Samuel Coleridge, On the constitution of the church and state, according to the idea of each; with aids toward a right judgment on the late Catholic Bill, 104:
It would be strange indeed if ignorance and superstition, the dense and rank fogs that most strangle and suffocate the light of the spirit in man, should constitute a spirituality in the power which takes advantage of them!
This is a gross abuse of the term, spiritual. The following, sanctioned as it is by custom and statute, yet (speaking exclusively as a philologist and without questioning its legality) I venture to point out as a misuse of the term. Our great Church dignitaries sit in the Upper House of the Convocation, as Prelates of the National Church: and as Prelates, may exercise ecclesiastical power. In the House of Lords they sit as barons, and by virtue of the baronies which, much against the will of these haughty prelates, our kings forced upon them: and as such, they exercise a Parliamentary power. As bishops of the Church of Christ only can they possess, or exercise (and God forbid! I should doubt, that as such, many of them do faithfully exercise) a spiritual power, which neither king can give, nor King and Parliament take away. As Christian bishops, they are spiritual pastors, by power of the spirit ruling the flocks committed to their charge; but they are temporal peers and prelates.

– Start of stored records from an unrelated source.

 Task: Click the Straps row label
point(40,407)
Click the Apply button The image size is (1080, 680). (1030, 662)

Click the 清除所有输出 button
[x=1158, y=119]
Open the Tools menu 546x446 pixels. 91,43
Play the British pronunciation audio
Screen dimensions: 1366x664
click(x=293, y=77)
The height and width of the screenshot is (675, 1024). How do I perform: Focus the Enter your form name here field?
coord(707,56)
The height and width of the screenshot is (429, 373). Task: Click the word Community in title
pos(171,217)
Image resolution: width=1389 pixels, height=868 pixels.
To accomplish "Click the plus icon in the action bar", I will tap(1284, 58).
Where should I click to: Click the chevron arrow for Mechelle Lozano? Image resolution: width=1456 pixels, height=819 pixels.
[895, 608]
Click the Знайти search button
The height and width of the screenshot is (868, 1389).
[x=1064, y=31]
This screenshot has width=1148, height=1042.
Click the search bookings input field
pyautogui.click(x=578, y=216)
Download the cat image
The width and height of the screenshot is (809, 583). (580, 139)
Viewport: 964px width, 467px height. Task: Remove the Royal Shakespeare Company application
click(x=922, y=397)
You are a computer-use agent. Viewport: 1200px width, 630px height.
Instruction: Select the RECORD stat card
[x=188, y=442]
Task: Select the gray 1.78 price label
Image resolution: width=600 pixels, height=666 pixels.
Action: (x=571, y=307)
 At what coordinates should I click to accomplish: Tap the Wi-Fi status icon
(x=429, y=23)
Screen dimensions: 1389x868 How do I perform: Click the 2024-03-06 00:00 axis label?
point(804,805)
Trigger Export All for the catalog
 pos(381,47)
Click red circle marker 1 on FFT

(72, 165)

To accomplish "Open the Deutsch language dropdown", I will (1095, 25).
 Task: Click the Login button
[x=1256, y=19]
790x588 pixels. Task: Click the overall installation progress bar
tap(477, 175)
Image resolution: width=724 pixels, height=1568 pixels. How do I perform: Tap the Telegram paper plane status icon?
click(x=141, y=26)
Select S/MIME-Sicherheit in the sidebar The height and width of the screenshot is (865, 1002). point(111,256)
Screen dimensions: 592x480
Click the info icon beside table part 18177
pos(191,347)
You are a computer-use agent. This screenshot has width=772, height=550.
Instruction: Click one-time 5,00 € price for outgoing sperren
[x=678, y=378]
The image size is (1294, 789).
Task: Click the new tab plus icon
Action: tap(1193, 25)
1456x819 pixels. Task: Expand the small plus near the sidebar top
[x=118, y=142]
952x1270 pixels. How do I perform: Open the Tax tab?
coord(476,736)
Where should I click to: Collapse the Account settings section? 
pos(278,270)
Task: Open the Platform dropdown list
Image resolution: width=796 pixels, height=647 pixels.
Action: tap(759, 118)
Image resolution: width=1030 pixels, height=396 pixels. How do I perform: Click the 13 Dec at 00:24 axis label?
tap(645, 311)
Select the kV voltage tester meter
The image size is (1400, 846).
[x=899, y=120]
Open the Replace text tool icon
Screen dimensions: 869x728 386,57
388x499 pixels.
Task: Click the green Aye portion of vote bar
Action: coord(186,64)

The spiritual power here is the power of God’s Spirit, the Holy Spirit, acting by his word to build up the Church of Christ. Coleridge says rightly that, not only in Parliament but also in Convocation, the bishops exercise not a spiritual power but a temporal. They can, to be sure, be guided even then by the wisdom of the Holy Ghost, as we hope all Christians are in all their doings, but their legislative acts in Convocation are not, strictly speaking, spiritual.